Stored data entries
※ ※ ※

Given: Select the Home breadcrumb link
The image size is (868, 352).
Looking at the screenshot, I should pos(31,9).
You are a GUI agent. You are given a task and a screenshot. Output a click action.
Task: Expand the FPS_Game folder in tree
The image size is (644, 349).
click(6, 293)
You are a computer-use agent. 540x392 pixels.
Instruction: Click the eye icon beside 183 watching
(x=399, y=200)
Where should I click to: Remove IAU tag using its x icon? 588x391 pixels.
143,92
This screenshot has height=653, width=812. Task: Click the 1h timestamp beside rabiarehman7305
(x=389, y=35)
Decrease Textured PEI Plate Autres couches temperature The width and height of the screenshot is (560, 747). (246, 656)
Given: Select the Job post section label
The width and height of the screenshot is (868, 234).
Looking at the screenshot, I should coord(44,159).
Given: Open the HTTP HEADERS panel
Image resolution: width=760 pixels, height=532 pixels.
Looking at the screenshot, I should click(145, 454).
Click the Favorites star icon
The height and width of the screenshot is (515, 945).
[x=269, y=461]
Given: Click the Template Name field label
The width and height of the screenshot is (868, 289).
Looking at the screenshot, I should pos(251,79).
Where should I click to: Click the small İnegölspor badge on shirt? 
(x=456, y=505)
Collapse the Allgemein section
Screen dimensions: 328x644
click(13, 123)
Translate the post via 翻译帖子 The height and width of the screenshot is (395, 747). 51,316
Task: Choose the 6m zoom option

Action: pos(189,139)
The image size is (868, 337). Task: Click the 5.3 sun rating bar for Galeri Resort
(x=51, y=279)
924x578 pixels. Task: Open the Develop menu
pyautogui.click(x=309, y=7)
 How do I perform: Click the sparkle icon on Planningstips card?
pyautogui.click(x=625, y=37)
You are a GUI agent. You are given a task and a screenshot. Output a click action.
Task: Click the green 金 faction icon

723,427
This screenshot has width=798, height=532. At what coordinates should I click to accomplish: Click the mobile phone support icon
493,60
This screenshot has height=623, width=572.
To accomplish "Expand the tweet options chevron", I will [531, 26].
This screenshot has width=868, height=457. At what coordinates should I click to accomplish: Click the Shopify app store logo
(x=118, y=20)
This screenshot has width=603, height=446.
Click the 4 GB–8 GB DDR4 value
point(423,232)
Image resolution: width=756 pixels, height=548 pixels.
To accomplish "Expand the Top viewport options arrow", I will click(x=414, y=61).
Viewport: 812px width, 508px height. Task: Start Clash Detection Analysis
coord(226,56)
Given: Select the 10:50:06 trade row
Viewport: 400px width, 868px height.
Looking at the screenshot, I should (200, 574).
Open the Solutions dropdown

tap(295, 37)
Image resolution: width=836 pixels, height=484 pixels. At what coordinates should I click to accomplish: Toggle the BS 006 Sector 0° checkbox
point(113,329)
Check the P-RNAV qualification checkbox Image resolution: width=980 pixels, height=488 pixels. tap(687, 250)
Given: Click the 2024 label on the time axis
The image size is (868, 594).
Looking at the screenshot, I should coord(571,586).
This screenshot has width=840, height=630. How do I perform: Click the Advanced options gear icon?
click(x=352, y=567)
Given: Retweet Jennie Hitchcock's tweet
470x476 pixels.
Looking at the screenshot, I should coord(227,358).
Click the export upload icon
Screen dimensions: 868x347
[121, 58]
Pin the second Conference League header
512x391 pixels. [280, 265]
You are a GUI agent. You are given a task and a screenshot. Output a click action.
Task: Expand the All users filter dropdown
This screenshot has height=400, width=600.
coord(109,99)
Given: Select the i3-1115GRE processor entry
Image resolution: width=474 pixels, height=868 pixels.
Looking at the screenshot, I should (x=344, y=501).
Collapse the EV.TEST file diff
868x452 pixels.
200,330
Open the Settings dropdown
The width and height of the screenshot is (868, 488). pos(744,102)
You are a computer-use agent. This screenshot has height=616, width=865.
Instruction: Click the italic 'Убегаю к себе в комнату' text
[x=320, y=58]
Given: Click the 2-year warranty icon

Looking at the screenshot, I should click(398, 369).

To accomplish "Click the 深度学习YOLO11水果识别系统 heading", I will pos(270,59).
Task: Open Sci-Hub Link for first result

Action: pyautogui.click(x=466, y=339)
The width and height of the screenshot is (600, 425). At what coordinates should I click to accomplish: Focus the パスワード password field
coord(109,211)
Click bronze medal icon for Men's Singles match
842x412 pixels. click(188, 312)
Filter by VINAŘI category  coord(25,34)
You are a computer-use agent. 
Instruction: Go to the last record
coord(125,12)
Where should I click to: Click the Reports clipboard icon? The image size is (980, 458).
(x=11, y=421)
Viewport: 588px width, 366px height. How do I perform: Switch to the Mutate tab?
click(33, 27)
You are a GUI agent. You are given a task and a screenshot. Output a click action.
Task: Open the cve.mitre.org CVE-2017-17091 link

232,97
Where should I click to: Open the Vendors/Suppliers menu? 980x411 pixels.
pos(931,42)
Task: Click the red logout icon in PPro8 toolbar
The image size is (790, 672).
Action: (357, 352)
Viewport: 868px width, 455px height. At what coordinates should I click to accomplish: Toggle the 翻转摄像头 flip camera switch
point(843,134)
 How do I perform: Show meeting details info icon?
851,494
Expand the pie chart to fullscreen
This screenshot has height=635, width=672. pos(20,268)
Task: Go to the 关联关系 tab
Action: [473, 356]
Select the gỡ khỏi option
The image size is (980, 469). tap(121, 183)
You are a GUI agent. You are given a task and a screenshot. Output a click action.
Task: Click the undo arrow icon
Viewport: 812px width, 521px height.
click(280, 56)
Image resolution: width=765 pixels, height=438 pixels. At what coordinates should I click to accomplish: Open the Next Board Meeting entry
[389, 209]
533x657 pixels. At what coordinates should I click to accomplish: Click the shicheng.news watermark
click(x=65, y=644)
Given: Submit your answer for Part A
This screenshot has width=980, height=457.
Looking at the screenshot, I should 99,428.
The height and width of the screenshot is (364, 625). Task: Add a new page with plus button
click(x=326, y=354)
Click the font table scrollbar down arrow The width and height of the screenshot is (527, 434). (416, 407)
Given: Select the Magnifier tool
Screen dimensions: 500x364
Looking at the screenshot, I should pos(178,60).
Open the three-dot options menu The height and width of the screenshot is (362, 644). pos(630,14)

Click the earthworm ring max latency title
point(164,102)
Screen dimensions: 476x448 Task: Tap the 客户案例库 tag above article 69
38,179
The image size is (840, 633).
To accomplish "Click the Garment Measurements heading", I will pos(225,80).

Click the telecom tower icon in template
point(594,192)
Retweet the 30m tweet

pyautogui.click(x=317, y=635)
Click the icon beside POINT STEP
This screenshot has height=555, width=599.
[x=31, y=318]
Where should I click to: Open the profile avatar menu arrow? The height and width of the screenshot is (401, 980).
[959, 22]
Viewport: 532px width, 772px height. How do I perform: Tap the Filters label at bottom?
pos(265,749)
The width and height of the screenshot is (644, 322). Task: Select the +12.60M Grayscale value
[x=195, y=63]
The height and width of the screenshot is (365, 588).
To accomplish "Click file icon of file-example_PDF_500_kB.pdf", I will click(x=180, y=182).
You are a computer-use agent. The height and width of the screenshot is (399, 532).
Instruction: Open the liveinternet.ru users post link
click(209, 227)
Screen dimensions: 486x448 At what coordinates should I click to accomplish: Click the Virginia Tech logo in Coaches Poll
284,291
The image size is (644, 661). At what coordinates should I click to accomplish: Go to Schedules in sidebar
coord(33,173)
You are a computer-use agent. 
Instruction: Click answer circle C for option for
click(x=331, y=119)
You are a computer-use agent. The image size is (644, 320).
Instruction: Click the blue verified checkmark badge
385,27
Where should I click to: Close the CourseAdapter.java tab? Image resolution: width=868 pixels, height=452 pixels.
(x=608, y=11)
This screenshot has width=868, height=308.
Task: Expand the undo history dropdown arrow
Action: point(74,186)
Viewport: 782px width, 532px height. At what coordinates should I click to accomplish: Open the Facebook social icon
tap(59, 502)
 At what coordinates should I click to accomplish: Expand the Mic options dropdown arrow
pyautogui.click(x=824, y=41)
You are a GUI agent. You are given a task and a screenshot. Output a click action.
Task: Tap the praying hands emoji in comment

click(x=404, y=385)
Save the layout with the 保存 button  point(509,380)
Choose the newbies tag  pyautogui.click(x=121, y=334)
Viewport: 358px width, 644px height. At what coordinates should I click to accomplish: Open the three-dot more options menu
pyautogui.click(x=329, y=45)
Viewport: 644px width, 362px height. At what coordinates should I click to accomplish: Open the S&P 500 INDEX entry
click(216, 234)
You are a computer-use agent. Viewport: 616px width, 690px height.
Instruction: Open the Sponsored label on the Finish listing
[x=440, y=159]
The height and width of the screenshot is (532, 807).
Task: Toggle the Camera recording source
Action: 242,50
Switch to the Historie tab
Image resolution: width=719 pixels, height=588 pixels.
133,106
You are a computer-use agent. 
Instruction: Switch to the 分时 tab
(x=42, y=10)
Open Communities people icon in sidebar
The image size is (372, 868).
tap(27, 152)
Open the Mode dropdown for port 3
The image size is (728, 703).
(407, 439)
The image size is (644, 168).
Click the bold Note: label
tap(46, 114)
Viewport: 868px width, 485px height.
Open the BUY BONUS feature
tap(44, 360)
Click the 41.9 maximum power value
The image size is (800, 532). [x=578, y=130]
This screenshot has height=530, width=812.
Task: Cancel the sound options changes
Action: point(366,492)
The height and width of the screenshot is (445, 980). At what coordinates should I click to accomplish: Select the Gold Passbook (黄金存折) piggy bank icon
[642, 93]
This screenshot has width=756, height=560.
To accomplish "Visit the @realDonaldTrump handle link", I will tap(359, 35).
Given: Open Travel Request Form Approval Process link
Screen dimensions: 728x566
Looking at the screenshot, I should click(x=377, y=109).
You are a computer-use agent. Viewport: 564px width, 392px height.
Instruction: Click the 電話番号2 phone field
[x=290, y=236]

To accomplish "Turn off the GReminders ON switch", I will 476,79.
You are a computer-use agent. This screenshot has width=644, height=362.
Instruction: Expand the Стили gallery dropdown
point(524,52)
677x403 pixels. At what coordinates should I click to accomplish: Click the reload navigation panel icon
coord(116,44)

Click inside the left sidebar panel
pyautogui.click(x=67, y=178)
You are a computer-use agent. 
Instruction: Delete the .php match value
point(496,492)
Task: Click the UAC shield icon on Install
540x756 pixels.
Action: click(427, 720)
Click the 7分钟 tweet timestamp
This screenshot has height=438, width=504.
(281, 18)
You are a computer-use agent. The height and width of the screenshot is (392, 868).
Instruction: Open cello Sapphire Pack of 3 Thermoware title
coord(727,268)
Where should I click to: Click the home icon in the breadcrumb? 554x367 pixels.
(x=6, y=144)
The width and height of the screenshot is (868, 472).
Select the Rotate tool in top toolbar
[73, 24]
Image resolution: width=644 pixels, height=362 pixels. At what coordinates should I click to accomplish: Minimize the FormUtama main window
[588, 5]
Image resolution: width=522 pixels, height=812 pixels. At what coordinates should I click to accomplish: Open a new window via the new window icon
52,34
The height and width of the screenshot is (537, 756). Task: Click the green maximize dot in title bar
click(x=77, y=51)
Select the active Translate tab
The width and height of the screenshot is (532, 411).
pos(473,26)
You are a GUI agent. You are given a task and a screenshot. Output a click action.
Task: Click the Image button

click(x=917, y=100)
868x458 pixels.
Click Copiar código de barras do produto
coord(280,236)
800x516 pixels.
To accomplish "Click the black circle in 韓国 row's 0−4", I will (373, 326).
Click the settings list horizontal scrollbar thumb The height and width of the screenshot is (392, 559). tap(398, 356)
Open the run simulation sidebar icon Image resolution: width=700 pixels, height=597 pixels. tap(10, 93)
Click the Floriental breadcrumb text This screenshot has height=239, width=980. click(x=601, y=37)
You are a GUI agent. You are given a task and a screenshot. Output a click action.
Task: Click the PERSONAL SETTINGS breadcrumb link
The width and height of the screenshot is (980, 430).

※ ※ ※

◆ **WHAT TO WORK ON**: In the entries, find every line holding "computer" and copy it.

◆ **COMPLETED EXERCISE**:
You are a computer-use agent. 540x392 pixels.
You are a computer-use agent. This screenshot has height=616, width=865.
You are a computer-use agent. 
You are a computer-use agent. The height and width of the screenshot is (399, 532).
You are a computer-use agent. 
You are a computer-use agent. The image size is (644, 320).
You are a computer-use agent. Viewport: 616px width, 690px height.
You are a computer-use agent. 
You are a computer-use agent. Viewport: 564px width, 392px height.
You are a computer-use agent. This screenshot has width=644, height=362.
You are a computer-use agent. 
You are a computer-use agent. The height and width of the screenshot is (392, 868).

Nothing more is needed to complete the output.